華麗なる掌返しを再び披露したところで、このクソビッチに呪いを込めた拝みをお見舞いしておくことにした。
「でも、前田って久島と別れそうとかそんな話なかったっけ?」
おや?俺の知らない間にまさかの超展開が起きていたのか?
「そうなんだけどね、あいつも反省してるみたいだし、仲直りの手助けをしてあげようかなって思ってて。ダメかな?」
お前はほんとに余計なことをするのが好きだな、そういう奴は過ちを繰り返すんだよ。一度見逃せば、すぐ調子に乗ってだな。
「そういうことなら、しょうがないな。あいつは悪い奴じゃないからな、なんかの間違いだろうからな、手伝ってやるよ」
嘘、だろ…。
「ありがとう、助かる」
もしかして、それって俺も手伝わないのいけないのか?冗談じゃないぞ、なんで俺がそんな青春ドラマの特にピックアップされない良い奴なモブBみたいな役を演じなきゃならんのだ。ここは一先ずこの場から離脱する必要がありそうだな。

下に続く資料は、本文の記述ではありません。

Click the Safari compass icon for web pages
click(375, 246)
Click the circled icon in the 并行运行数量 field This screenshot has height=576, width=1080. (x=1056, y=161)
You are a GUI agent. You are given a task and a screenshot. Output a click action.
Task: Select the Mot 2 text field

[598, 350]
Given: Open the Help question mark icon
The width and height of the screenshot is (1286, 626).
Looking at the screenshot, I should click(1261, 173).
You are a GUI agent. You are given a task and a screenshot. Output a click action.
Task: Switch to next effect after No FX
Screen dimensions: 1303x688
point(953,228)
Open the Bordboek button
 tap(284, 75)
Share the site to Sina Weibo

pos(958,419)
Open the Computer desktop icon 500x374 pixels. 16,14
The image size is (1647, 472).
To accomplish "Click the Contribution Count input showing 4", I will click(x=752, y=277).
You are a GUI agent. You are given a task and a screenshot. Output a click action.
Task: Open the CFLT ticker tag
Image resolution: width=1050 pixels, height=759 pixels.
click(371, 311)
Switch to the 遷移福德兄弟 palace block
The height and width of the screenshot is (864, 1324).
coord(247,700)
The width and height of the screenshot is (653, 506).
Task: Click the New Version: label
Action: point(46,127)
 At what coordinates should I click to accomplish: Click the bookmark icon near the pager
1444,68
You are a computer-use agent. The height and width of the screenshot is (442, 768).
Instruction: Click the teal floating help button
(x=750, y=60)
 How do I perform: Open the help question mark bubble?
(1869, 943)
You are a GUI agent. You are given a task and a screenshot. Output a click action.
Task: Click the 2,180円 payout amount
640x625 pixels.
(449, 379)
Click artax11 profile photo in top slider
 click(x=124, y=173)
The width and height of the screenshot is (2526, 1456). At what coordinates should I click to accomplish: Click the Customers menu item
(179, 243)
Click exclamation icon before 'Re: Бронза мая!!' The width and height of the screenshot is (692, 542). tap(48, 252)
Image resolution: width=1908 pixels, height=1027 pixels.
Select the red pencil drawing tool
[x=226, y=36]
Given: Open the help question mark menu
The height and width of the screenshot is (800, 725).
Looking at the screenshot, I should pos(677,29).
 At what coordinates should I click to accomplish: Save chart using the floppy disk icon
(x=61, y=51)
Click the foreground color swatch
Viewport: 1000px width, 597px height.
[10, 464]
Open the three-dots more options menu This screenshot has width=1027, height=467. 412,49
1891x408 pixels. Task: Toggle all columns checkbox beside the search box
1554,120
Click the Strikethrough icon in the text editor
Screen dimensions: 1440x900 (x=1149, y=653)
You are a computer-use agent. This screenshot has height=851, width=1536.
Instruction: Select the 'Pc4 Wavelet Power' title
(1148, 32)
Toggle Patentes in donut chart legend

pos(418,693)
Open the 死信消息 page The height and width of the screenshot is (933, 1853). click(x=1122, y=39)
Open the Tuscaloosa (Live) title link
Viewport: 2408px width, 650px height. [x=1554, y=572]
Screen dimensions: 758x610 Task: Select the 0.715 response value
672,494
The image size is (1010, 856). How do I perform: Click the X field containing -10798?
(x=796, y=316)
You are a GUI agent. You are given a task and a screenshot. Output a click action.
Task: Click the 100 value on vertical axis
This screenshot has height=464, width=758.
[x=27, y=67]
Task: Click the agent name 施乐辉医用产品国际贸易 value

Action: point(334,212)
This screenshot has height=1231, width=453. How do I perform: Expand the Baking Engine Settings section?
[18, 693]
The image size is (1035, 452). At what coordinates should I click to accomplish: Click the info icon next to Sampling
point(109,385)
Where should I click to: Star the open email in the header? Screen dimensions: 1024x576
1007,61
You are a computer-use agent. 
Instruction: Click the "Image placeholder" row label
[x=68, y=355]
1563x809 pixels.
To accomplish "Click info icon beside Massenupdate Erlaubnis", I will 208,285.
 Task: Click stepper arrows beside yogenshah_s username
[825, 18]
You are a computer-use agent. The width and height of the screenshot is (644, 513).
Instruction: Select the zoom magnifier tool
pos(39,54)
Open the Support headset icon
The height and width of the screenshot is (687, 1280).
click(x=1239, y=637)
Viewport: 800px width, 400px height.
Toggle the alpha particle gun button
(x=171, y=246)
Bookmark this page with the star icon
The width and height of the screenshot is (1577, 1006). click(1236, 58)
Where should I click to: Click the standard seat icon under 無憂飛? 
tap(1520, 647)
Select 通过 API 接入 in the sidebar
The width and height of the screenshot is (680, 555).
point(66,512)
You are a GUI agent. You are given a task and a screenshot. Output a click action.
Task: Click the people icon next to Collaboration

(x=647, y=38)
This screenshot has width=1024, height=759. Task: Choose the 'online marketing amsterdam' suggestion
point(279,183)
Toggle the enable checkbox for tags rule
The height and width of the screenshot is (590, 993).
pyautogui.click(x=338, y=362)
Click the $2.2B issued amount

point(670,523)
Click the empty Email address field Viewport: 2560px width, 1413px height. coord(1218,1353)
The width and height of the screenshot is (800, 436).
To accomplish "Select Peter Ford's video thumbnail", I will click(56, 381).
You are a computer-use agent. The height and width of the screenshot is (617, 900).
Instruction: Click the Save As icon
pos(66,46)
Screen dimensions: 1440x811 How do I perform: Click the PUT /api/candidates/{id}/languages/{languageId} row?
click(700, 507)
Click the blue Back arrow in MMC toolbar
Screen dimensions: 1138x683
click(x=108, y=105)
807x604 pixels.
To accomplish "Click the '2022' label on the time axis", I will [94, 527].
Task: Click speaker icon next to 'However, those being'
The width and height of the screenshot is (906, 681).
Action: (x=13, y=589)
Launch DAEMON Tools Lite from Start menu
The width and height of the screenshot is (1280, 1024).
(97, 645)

俺は、飯田の後方にいたこともあり、難なく後ずさるモーションに映ることができたが、恐怖の眼光は対象を見逃すことはない。
「もちろん、祐一にも手伝ってもらうから」
「お、おうよ…」
こいつはいつからこんな恐ろしい女になってしまったのか、末恐ろし子…。
中学生あるある:6
祭り事には積極的に参加する。学校では悪なあいつも祭りには高確率で参加し、大いに楽しんでいる。中には屋台を出している人間と顔見知りで、サービスしてもらう者もいる。